We have a NOAA weather radio, but can’t reach any station. At 2:00 we idle the engine to charge the battery and listen to the only radio station we can reach; pop rock from St. George. They have a new forecast – lots of rain and snow. Really alarmed, we make bad decision #5 and decide to drive without checking the main road again. We are fooled by the spur where we are parked, which is covered with bits of shale and quite drivable.
There are two ways to go when we get to the byway – Rockville is only 4 miles away, but we have the muddy Hill From Hell to navigate. Not a great idea without a Sherman Tank. The road south is a much longer drive – about 15 miles of gentle hills and flat sagebrush before we get to the paved highway – but it’s better than sliding off the Hill.
|Our home for three days|
We turn south and we fishtail through greasy mud. Then we reach a dip where water has puddled, and the clay hasn’t dried out at all. We slide uncontrollably to the low side of the road. Putting branches under the tires for traction doesn’t help. We aren’t dug in, but now we are stuck on a bad slant.
Now it’s clear that the “impassable when wet” signs are absolutely true. The Hill From Hell is only one of the hazards on Smithsonian Butte; the other is fine volcanic clay that covers much of southern Utah. It absorbs water like crazy and when saturated the locals describe it as axle grease or “slicker ‘n snot.” At its worst, even 4WD vehicles come to a standstill
A local guy offers to pull us out, but this is our mistake #6. His own truck can barely move, and he merely drags us 15-20’ further into the bog. Our back tire slips over the edge of the road just as his improvised tow rope snaps. Now only a blob of greasy clay the size of a watermelon keeps our truck from sliding down a 3’ embankment.
Our would-be savior offers to drive us out, but we decide to stay. We have plenty of water and food, and don’t want to leave our truck to be stripped by looters. He will come back in a couple of days to check on us, but casually mentions that he’s concerned about getting through “The Big Mudhole” ahead. He will tell the BLM in St. George that we’re here, but there’s not much they can do, short of sending a helicopter.

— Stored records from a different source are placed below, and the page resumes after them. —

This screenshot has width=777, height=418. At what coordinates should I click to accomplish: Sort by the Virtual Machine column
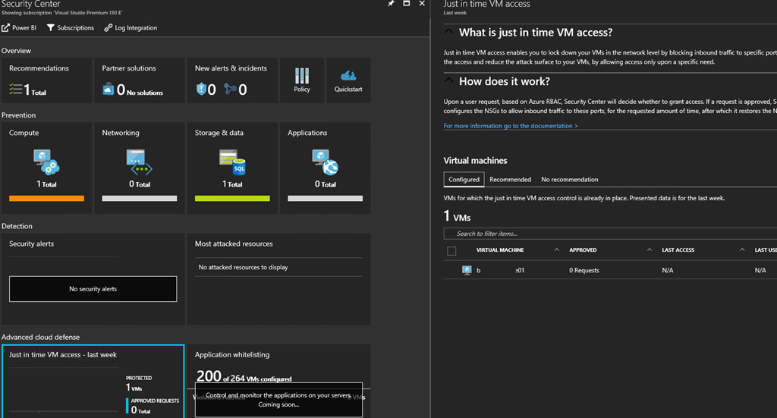click(500, 250)
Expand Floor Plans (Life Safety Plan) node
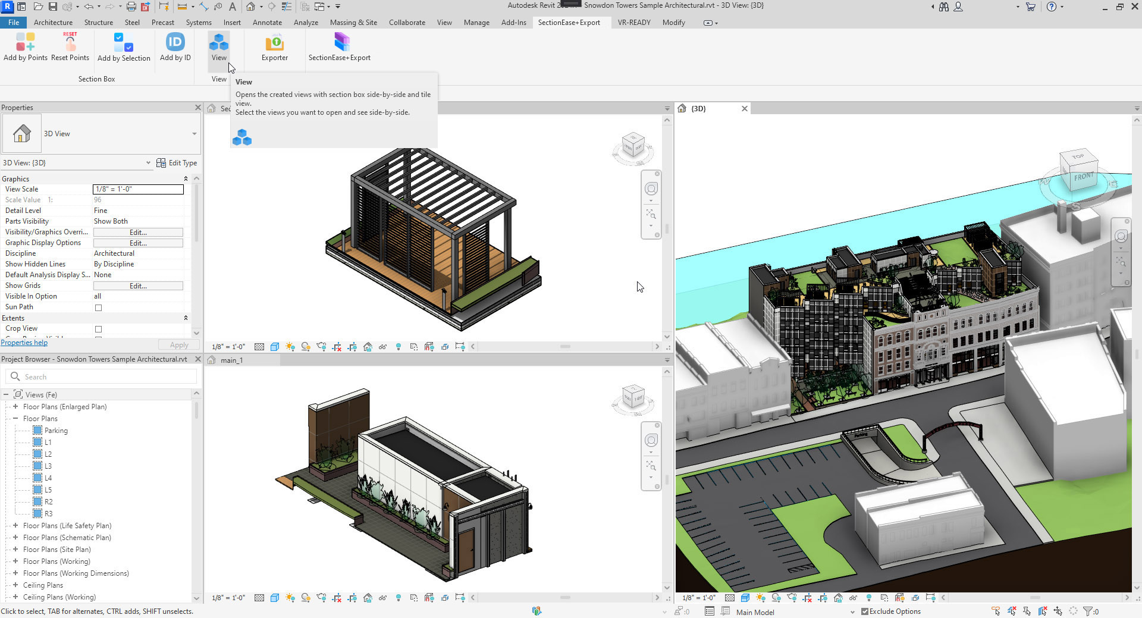The image size is (1142, 618). pos(15,526)
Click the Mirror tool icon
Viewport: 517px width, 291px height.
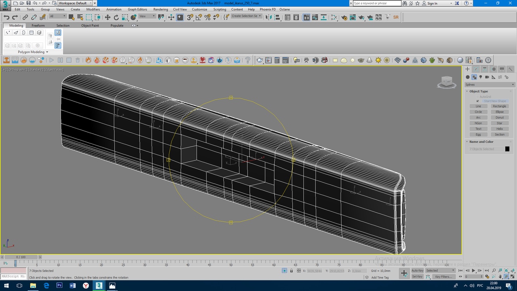pyautogui.click(x=269, y=17)
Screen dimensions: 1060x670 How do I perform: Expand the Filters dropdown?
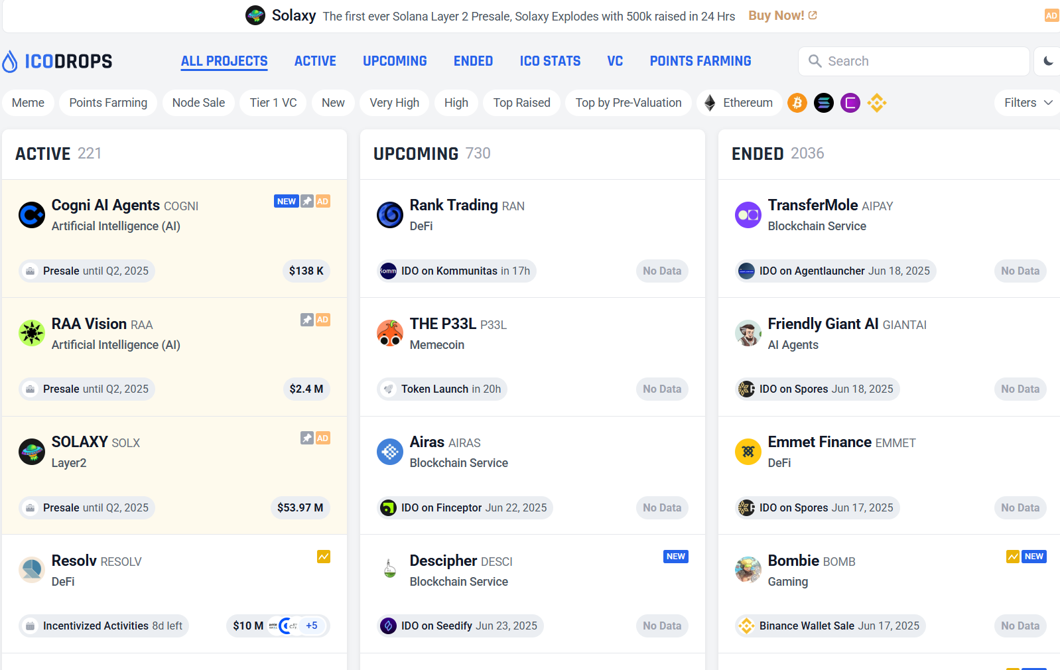pyautogui.click(x=1027, y=103)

With a folding Army shovel we dig water diversion channels around the truck. The clay sticks to our feet in huge clods, and we stagger like drunks on ice skates. The driving rain and sleet changes to snow; fat Christmas-card flakes which pile up fast. The St. George pop station gives us another light and fluffy forecast. A bit of rain today, but beautiful weather will arrive soon. We also learn that they are selling tickets for a charity baseball game, and apparently don’t want to discourage fans. We no longer believe the optimistic forecast and I cry while snow builds up on the windshield.
We stuff mud-caked footwear into bags and crawl into the camper, which slants footward at a ridiculous angle. I build a shelf of laundry and spare clothing so I don’t roll down onto Richard. We move cautiously, fearful that we could slide further off the road. However, our last look out reveals stars among patchy clouds, and hope sends us to sleep.
|Now this is fun - right?|
Wednesday: Richard finds a rock slab to use as a porch. We stand on it to take off our boots, and stash our trash under a nearby bush to get it out of the way. Next we get the truck back onto the road. While I hunt for flat rocks, Richard digs through the churned-up slime to drier, more solid ground. The clay won’t fall off the shovel so he scrapes it onto nearby bushes. We shove sticks and rocks under the tires, then I drive and Richard pushes. On the second try we get our rear tires on solid rock. We build ramps, but only have enough rocks for a couple feet, so we drive, dig out the rocks, build more ramps, and drive again. Soon we are back on the road and much more level.
Thursday: It miraculously remains dry all night and we have a sunny morning. The road is still very boggy where we have walked, but 30 yards ahead the surface is solid. I tell Richard, “Hey, let’s get out of here now.” He is oddly reluctant, and I argue that it’s insane to wait any longer. But Richard’s back is sore, and he fears getting stuck in “The Big Mudhole” we heard about.
He won’t yield, and that’s probably the worst bad decision #7 of this entire debacle. I wait in the front seat until time to turn the engine on and listen to the radio. At 11:30 big gray clouds swoop in from the southeast, the ceiling lowers and a few big drips plop onto the windshield. I grip the steering wheel as I stare ahead at the beckoning road.
The 12:30 forecast is horrifying. The next major winter storm will get here this afternoon, with very dangerous conditions, especially in the high country – exactly where we are sitting. The giggly DJ has “lost” the extended forecast but she’s sure the weather will be great on the weekend for the benefit baseball game.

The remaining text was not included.